_Task goal_
In the listing below, update the lines from the one with "Open 'О компании' in main navigation" through the end of the listing: replace "main navigation" with "top menu" and change nothing else. Give back only those lines, leaving out the pictures.

_Data for the task_
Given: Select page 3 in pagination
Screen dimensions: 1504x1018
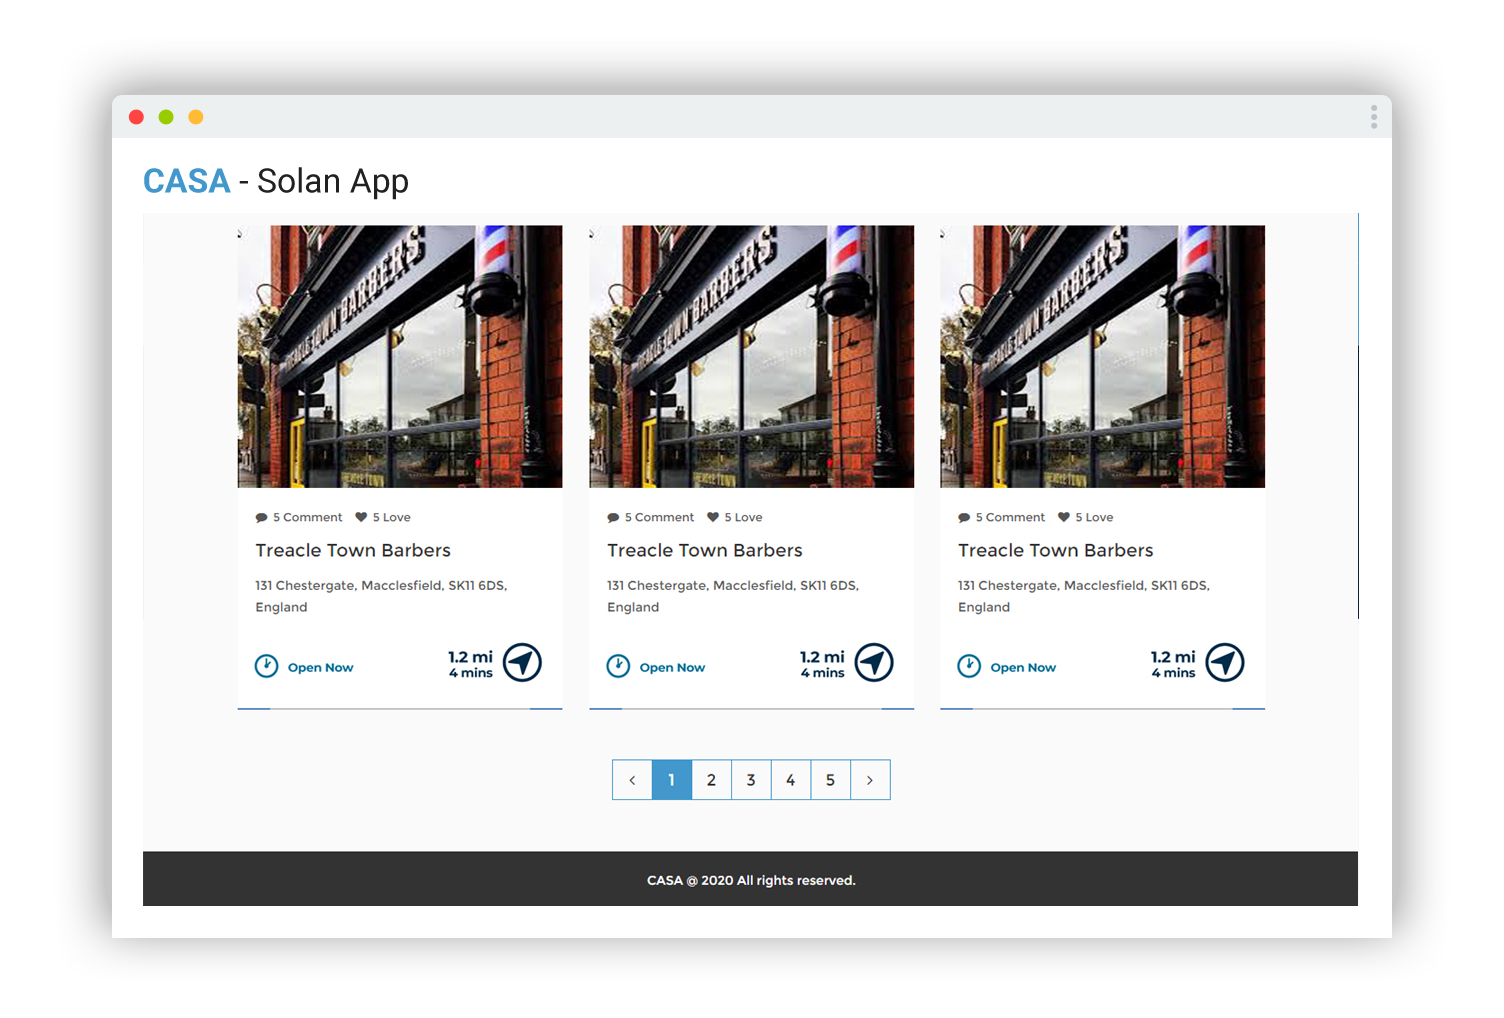Looking at the screenshot, I should pos(751,780).
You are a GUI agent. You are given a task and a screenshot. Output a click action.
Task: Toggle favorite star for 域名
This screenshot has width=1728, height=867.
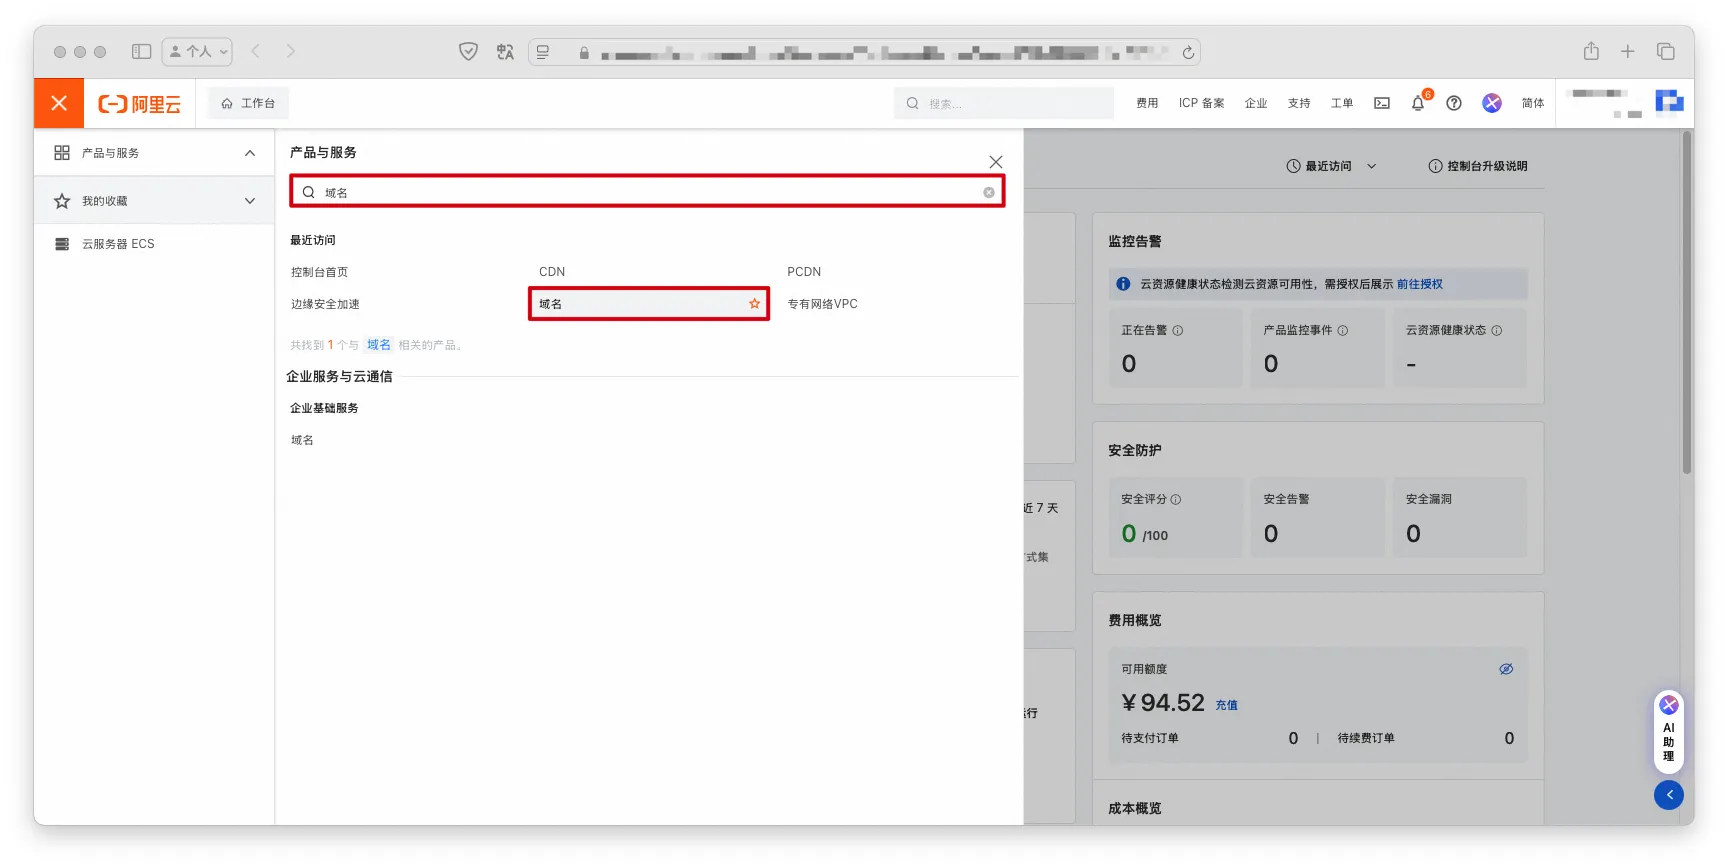click(754, 304)
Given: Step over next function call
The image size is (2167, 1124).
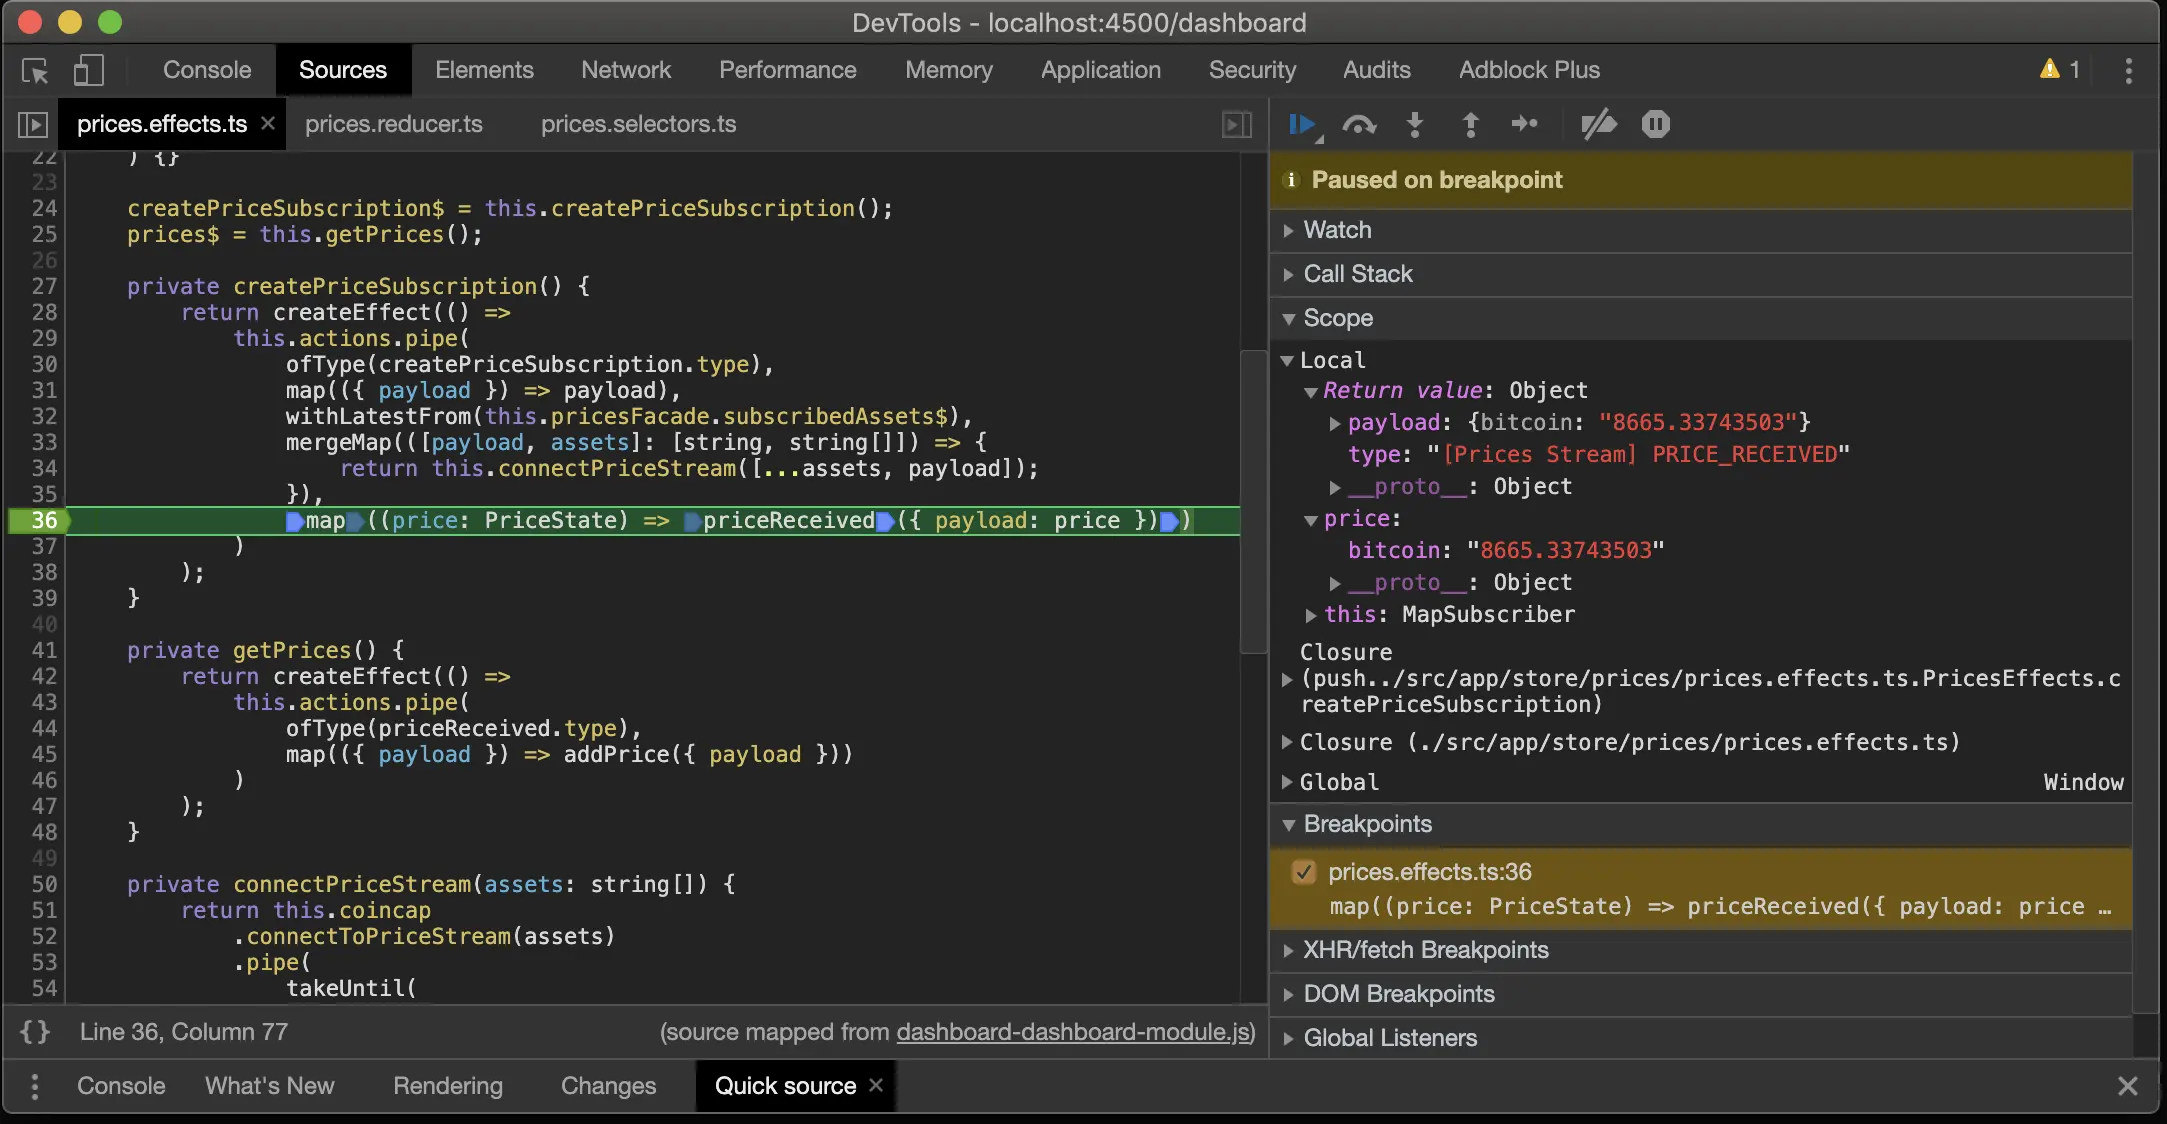Looking at the screenshot, I should (x=1359, y=124).
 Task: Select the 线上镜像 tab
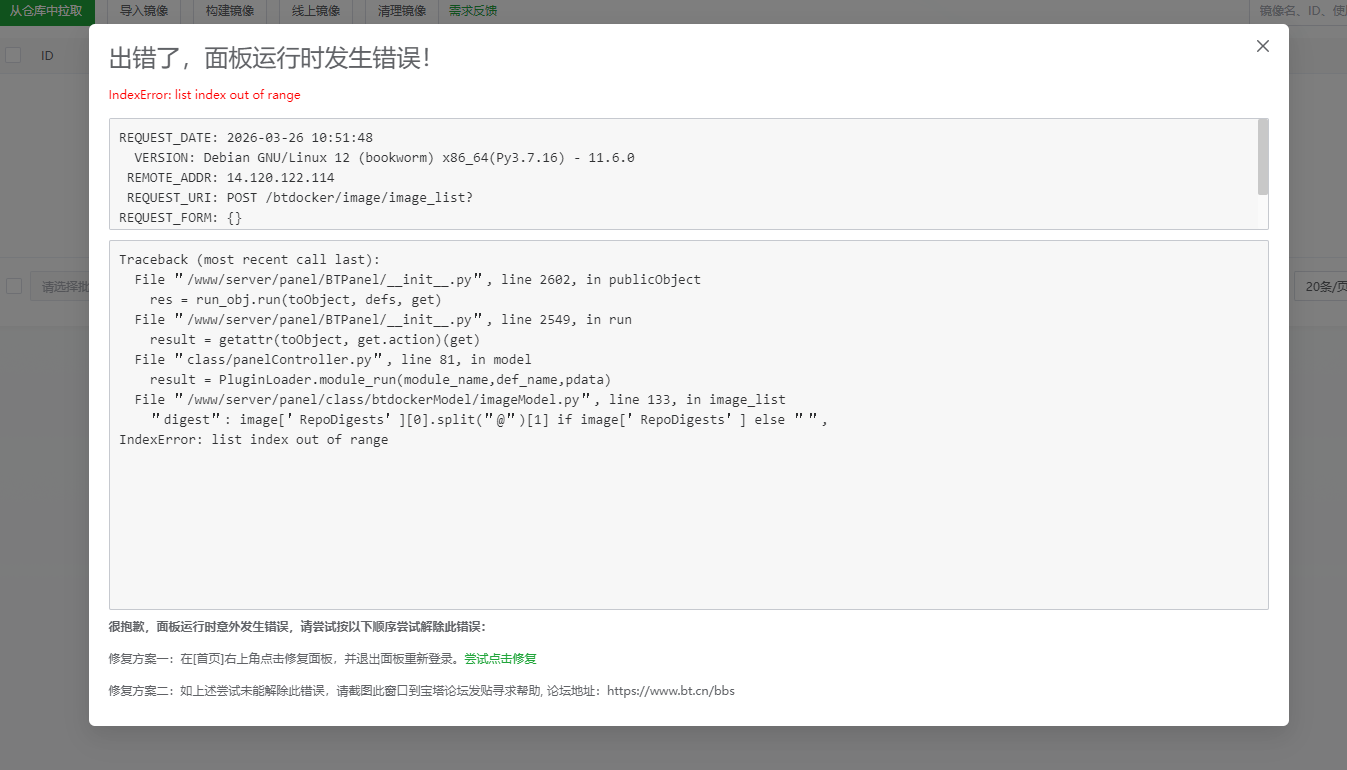pyautogui.click(x=314, y=11)
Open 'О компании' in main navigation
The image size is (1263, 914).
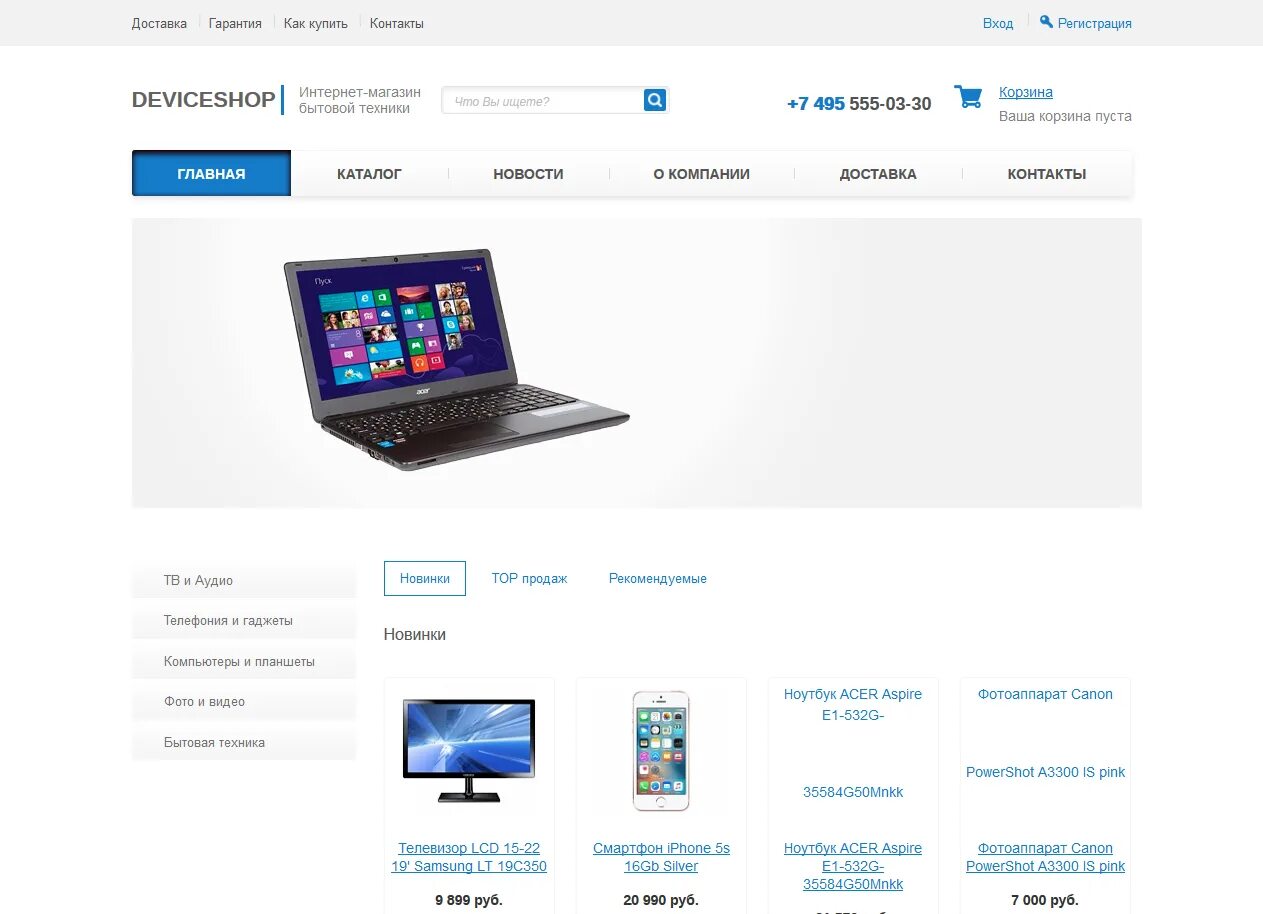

_In response_
Open 'О компании' in top menu
The image size is (1263, 914).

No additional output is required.